Statistical analysis
All statistical analyses were performed using STATA (StataSE 8, Stata Corporation, College Station, Texas). The in vitro activity of anti-malarials is expressed as the geometric means of the IC50s for all isolates. Drug concentrations were transformed into logarithms. Linear regression analysis was used to assess the relationship between the prevalence of parasite and pfmdr1 copy number. The association between pfmdr1 copy number and treatment failure or IC50 of each anti-malarial drug was tested by Wilcoxon rank-sum (Mann-Whitney) test. The relationship between molecular changes in pfmdr1 and treatment failure was estimated using survival analysis. Patients who had been lost to follow-up or who presented again with re-infection were included but censored at their last visit or when they were diagnosed with a re-infection. All variables were assessed for the proportional hazard assumption.
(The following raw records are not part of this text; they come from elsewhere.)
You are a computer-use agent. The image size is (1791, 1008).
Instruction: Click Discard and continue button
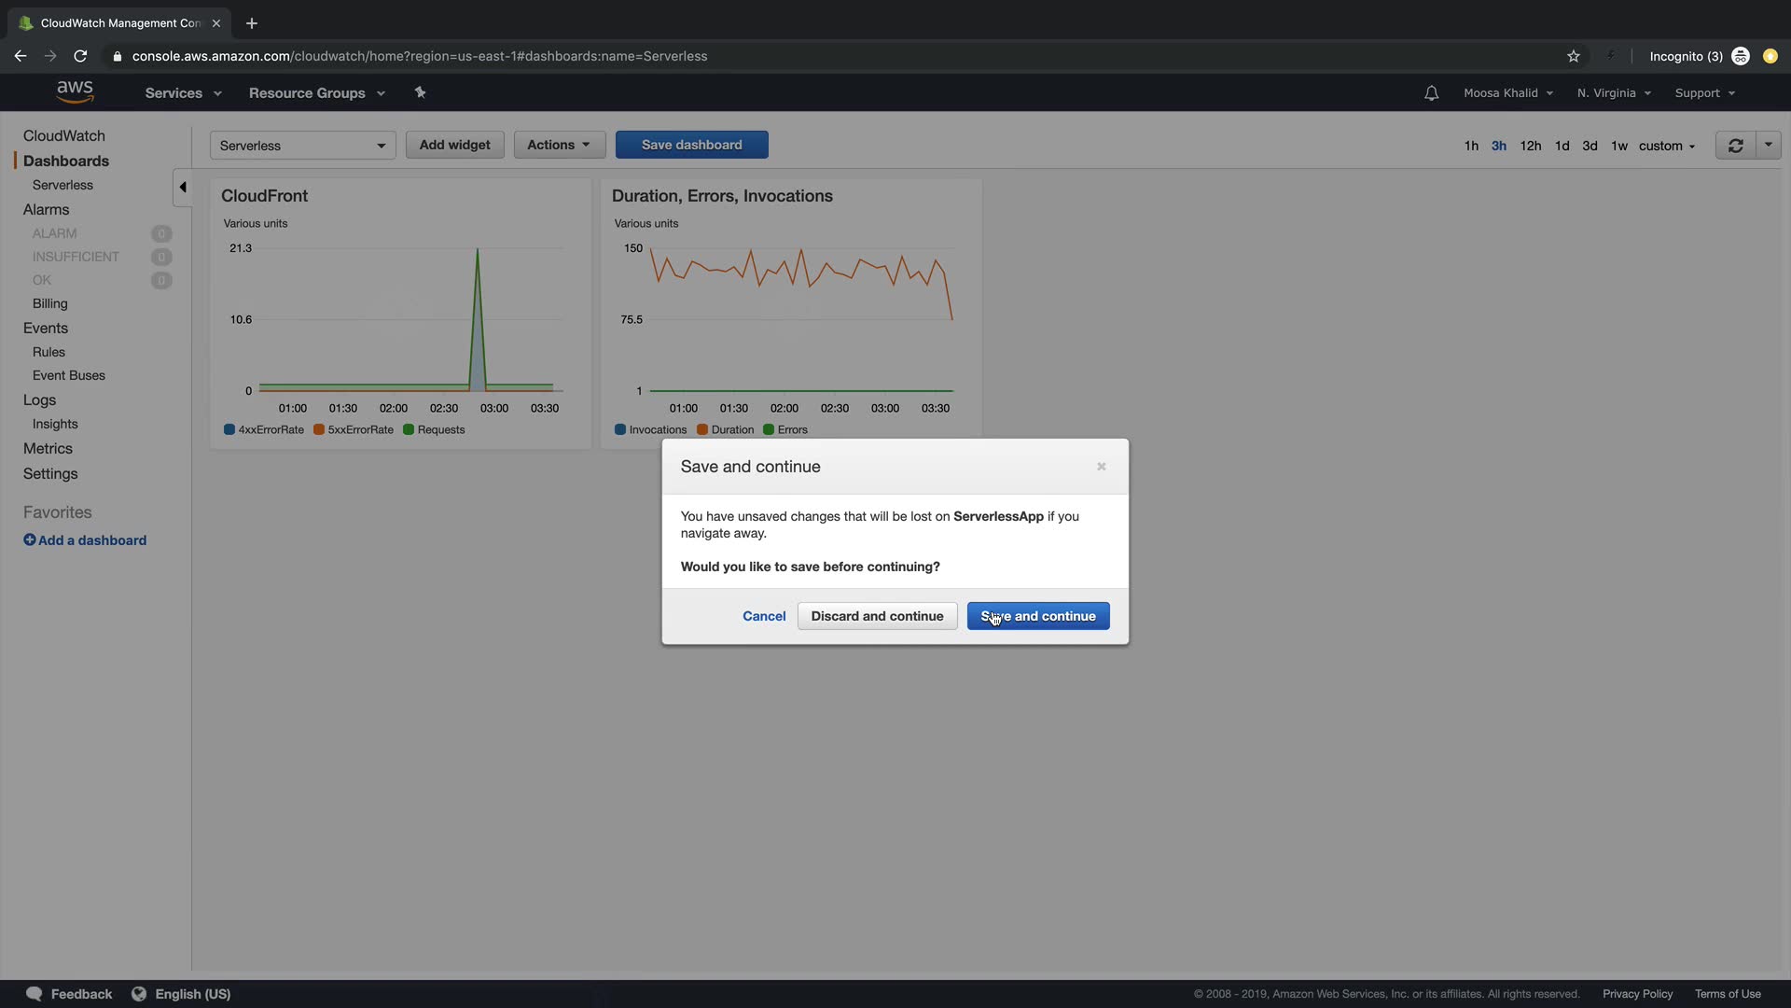tap(877, 616)
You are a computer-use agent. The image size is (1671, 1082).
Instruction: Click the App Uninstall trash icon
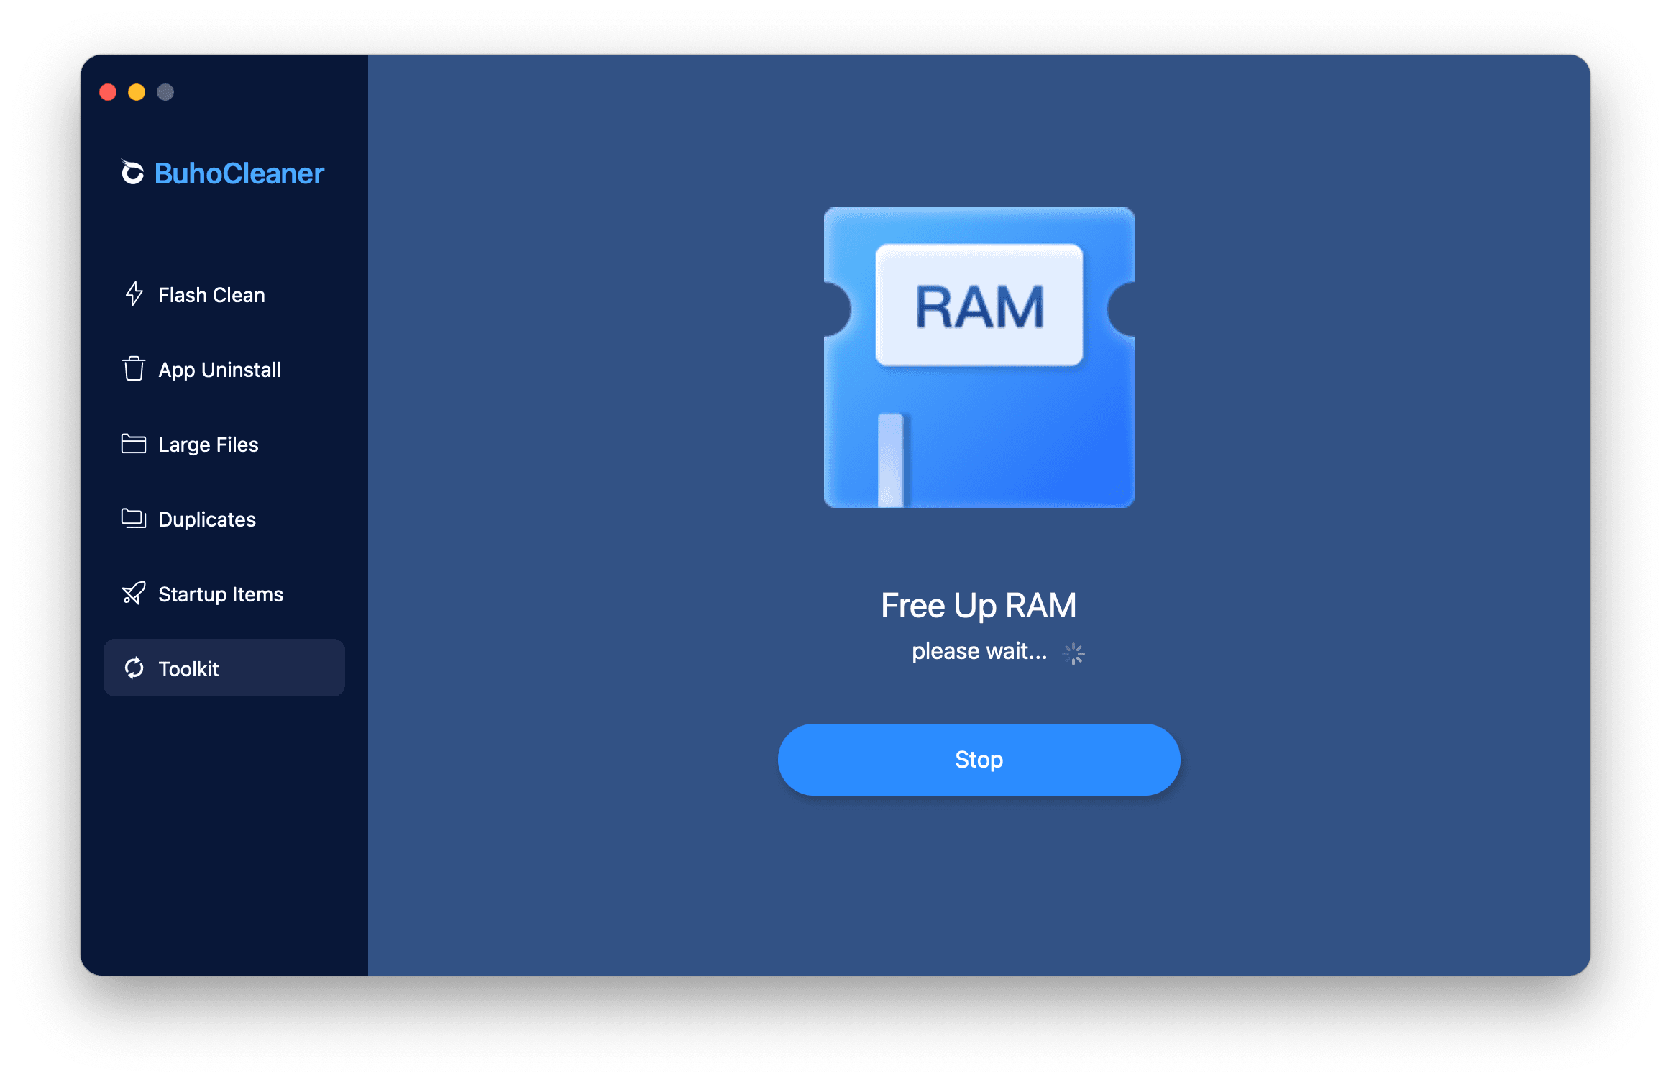pyautogui.click(x=133, y=369)
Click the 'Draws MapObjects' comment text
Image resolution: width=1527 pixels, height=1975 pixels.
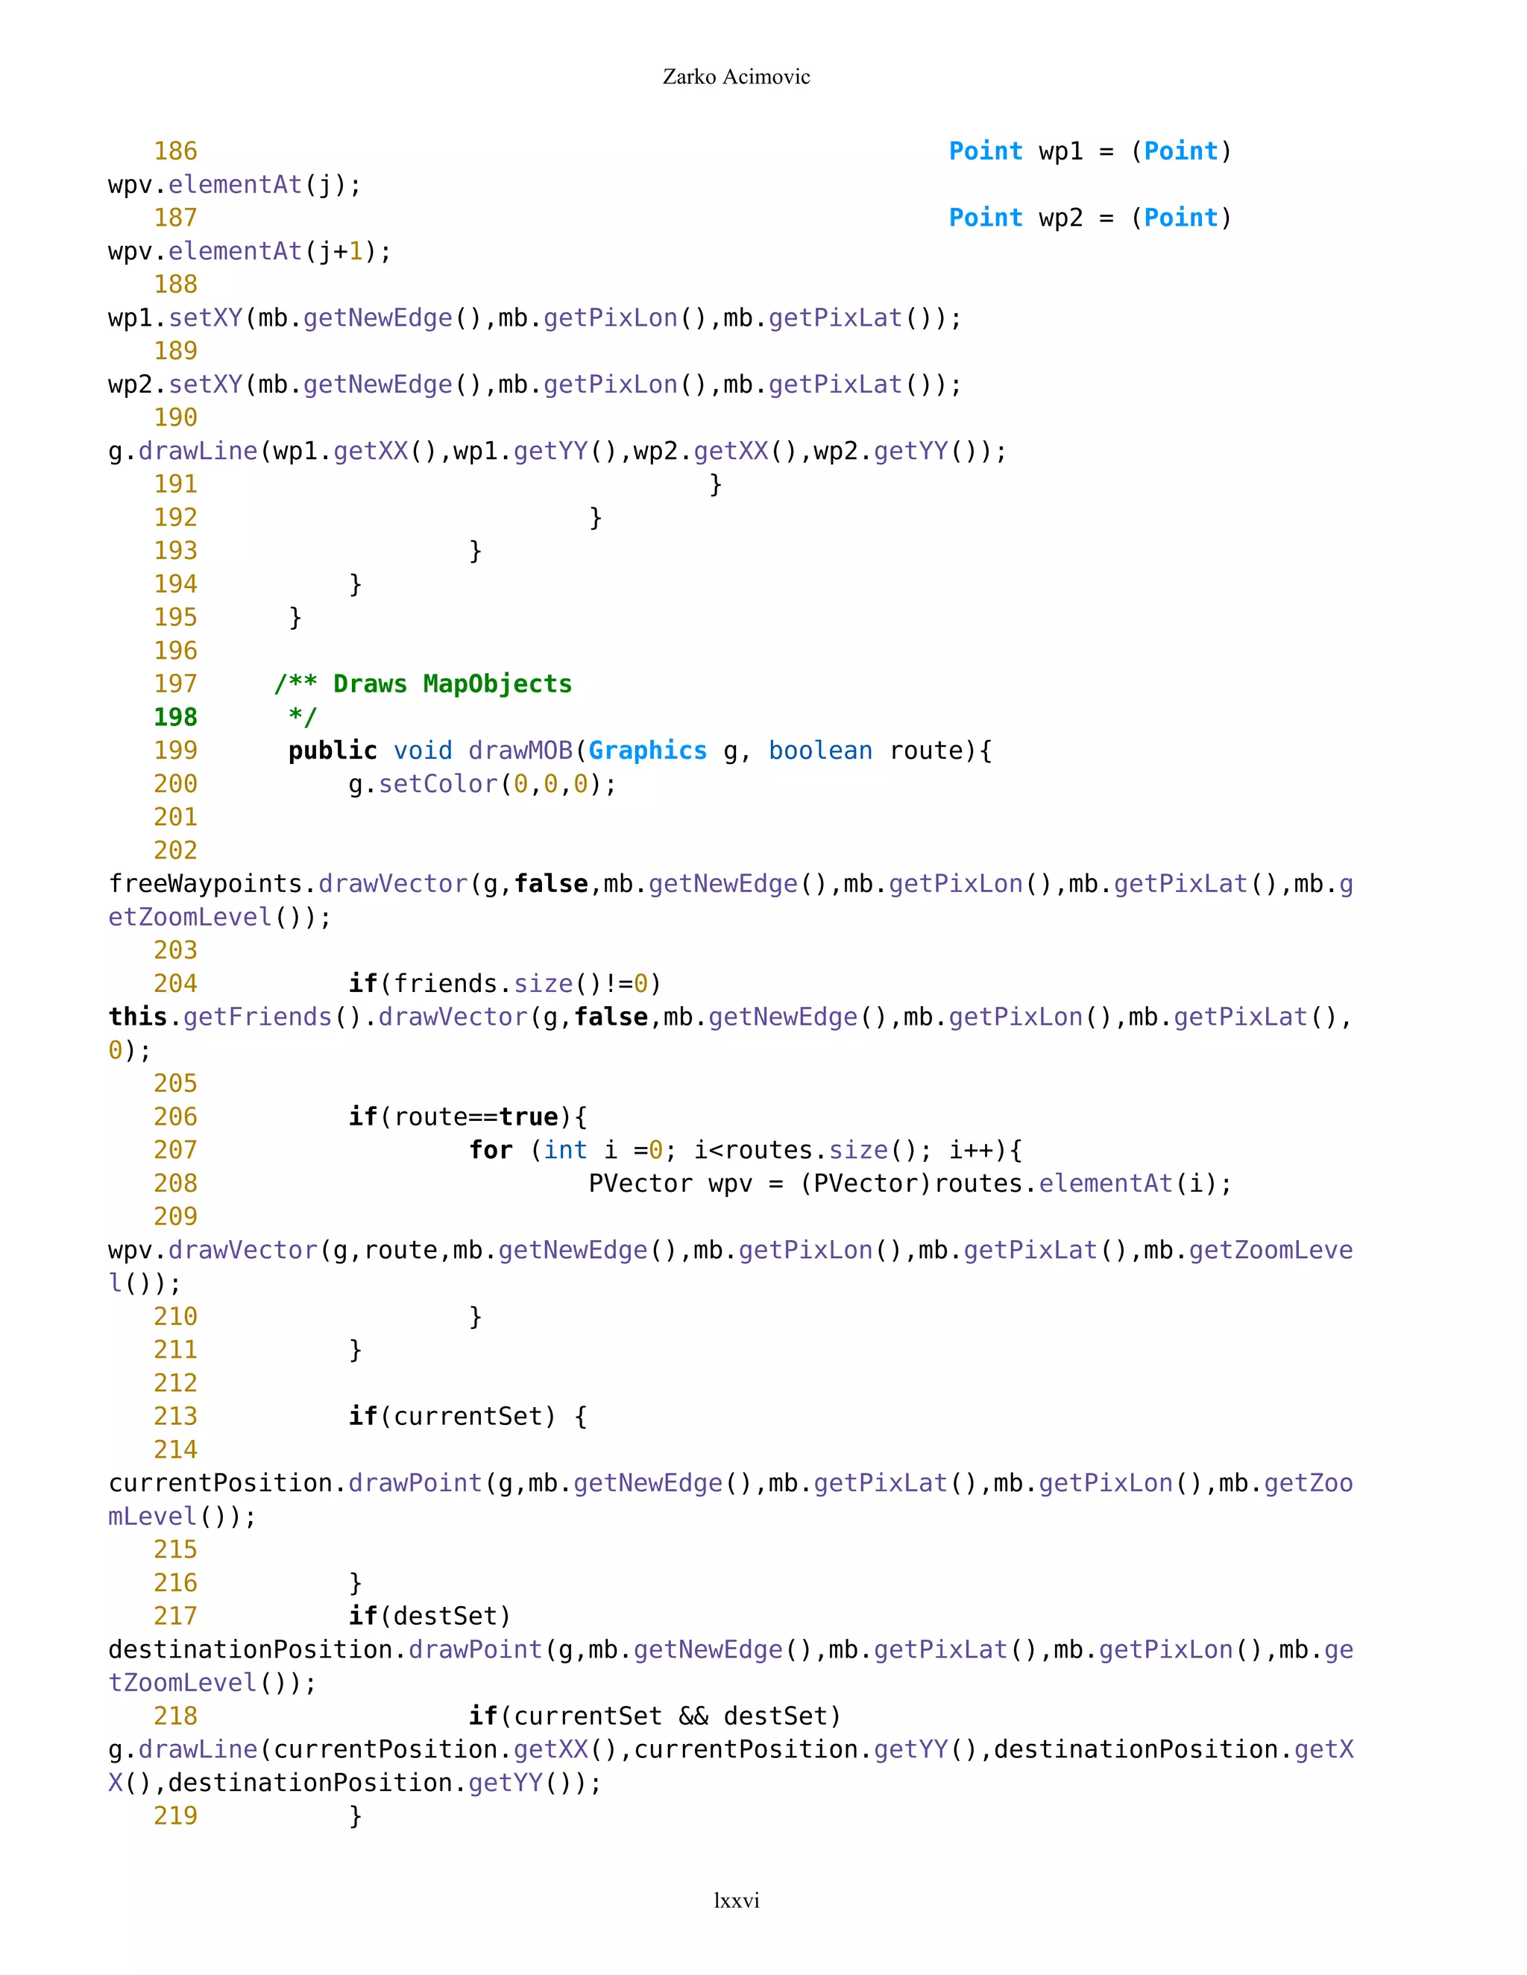(451, 684)
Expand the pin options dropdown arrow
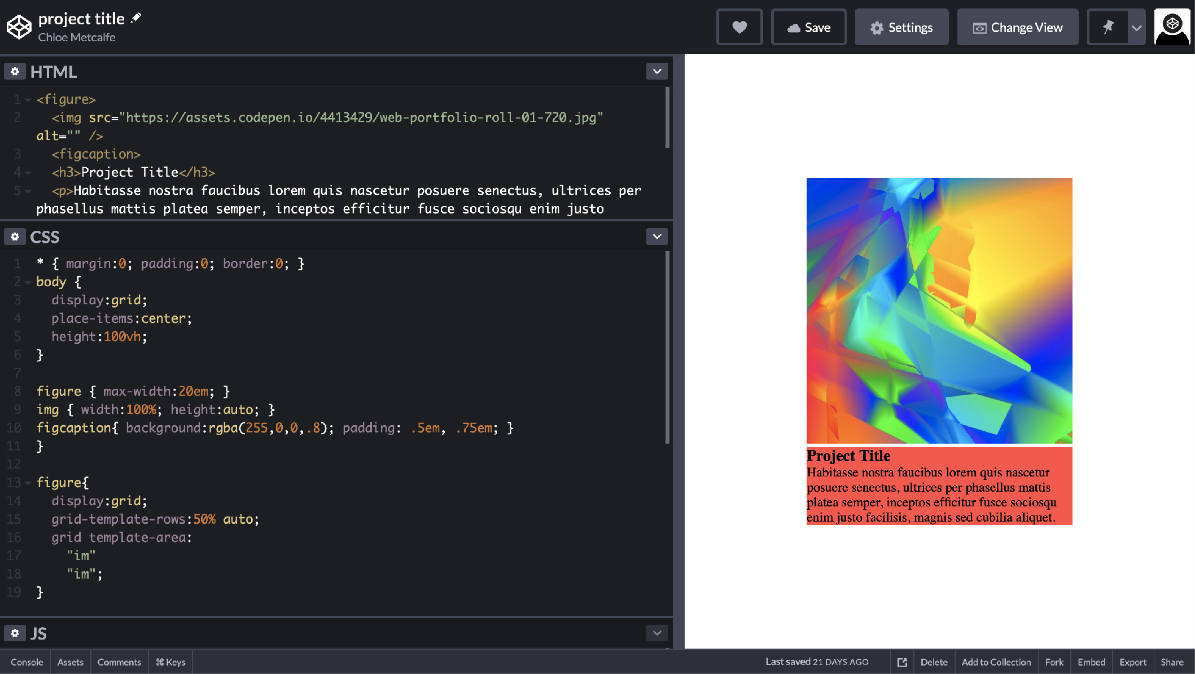This screenshot has height=674, width=1195. [x=1136, y=27]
The main outcome was time to recrudescence. Previously identified risks for treatment failure with mefloquine and artesunate, and with lumefantrine and artemether, were included in Cox's regression analysis when assessing the association of pfmdr1 polymorphisms and treatment response. For all statistical tests, the significance level was set at p = 0.05.
Ethical approval
This study was approved by the National Ethics Committee for Health Research, Ministry of Health, Cambodia, and the Technical Review Group of WHO/WPRO.